VB 在大批量数据内去重(上百万条记录)
本帖最后由 bcrun 于 2010-09-21 17:34:06 编辑 要对上百万条记录进行去重 有的还需要统计重复的个数
现在的去重方法是
方法一:
Set fs = CreateObject("Scripting.FileSystemObject")
Set ts1 = fs.OpenTextFile("D:\b.txt", 1, True)
ipstring1 = ""
ipstring2 = ""
Set f = fs.CreateTextFile("d:\d.txt", True)
Do While Not ts1.AtEndOfStream
ipstring1 = ts1.readline
Set ts2 = fs.OpenTextFile("D:\d.txt", 1, True)

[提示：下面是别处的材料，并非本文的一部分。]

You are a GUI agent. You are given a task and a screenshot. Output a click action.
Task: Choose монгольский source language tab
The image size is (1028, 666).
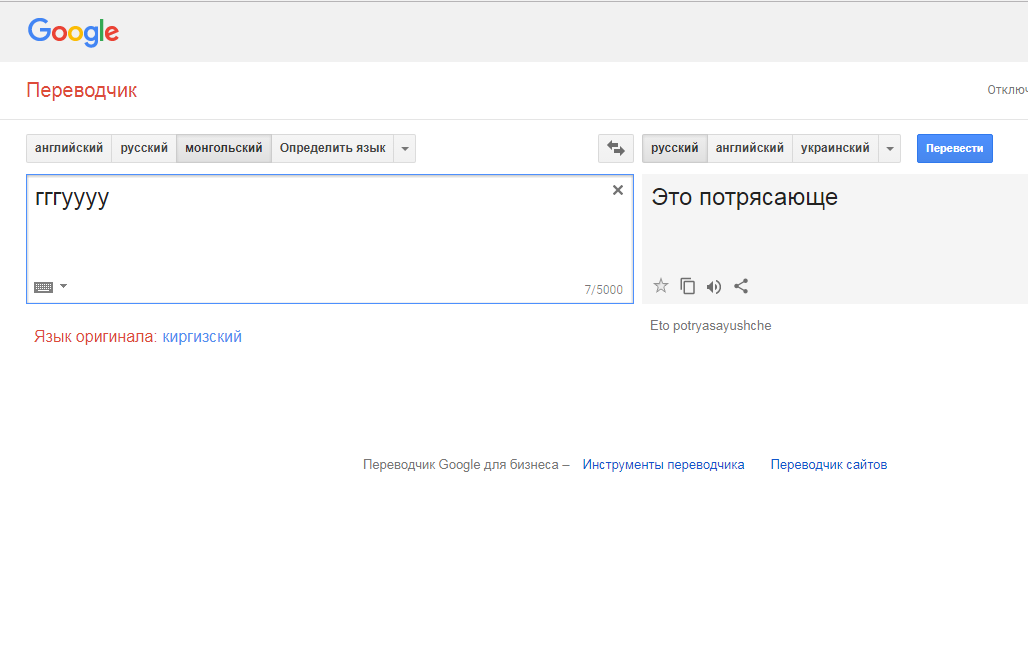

If Not ts2.AtEndOfStream Then
ipstring2 = TextGetByFile(ts2.ReadAll)
If InStr(ipstring2, ipstring1) > 0 Then
'If TimesInStr(ipstring2, ipstring1) > 0 Then
Else
f.WriteLine (ipstring1)
End If
Else
f.WriteLine (ipstring1)
End If
ts2.Close
Set ts2 = Nothing
Loop
Set fs = CreateObject("Scripting.FileSystemObject")
Set ts1 = fs.OpenTextFile("d:\b.txt", 1, True)
ipstring1 = ""
ipstring2 = ""
Set f = fs.CreateTextFile("d:\dd.txt", True)
Dim regEx, strTemp ' 建立变量。
Set regEx = New RegExp ' 建立正则表达式。
Dim blnMatche
regEx.IgnoreCase = False ' 设置是否区分字符大小写。
regEx.Global = False ' 设置全局可用性。
regEx.MultiLine = True
Do While Not ts1.AtEndOfStream
ipstring1 = ts1.readline
Set ts2 = fs.OpenTextFile("d:\dd.txt", 1, True)
If Not ts2.AtEndOfStream Then
ipstring2 = ts2.ReadAll
regEx.Pattern = ipstring1 & "$"
If regEx.test(ipstring2) Then
Else
f.WriteLine (ipstring1)
End If
Else
f.WriteLine (ipstring1)
End If
ts2.Close
Set ts2 = Nothing
Loop
Private Sub Command2_Click()
Dim col As Collection
Set col = New Collection
Dim stream1 As TextStream
Set stream1 = fso.OpenTextFile(fso.BuildPath(App.Path, "test.txt"), ForReading, False)
Dim stream2 As TextStream
Set stream2 = fso.OpenTextFile(fso.BuildPath(App.Path, "output.txt"), ForWriting, True)
While Not stream1.AtEndOfStream
Dim strLine As String
strLine = stream1.ReadLine
Dim vntValue As Variant
vntValue = Empty
' 获取关键字对应的节点对象
On Error Resume Next
vntValue = col.Item(strLine)
On Error GoTo 0
If IsEmpty(vntValue) Then
Call col.Add(Null, strLine)
Call stream2.WriteLine(strLine)
End If
Wend
Call stream1.Close
Call stream2.Close
End Sub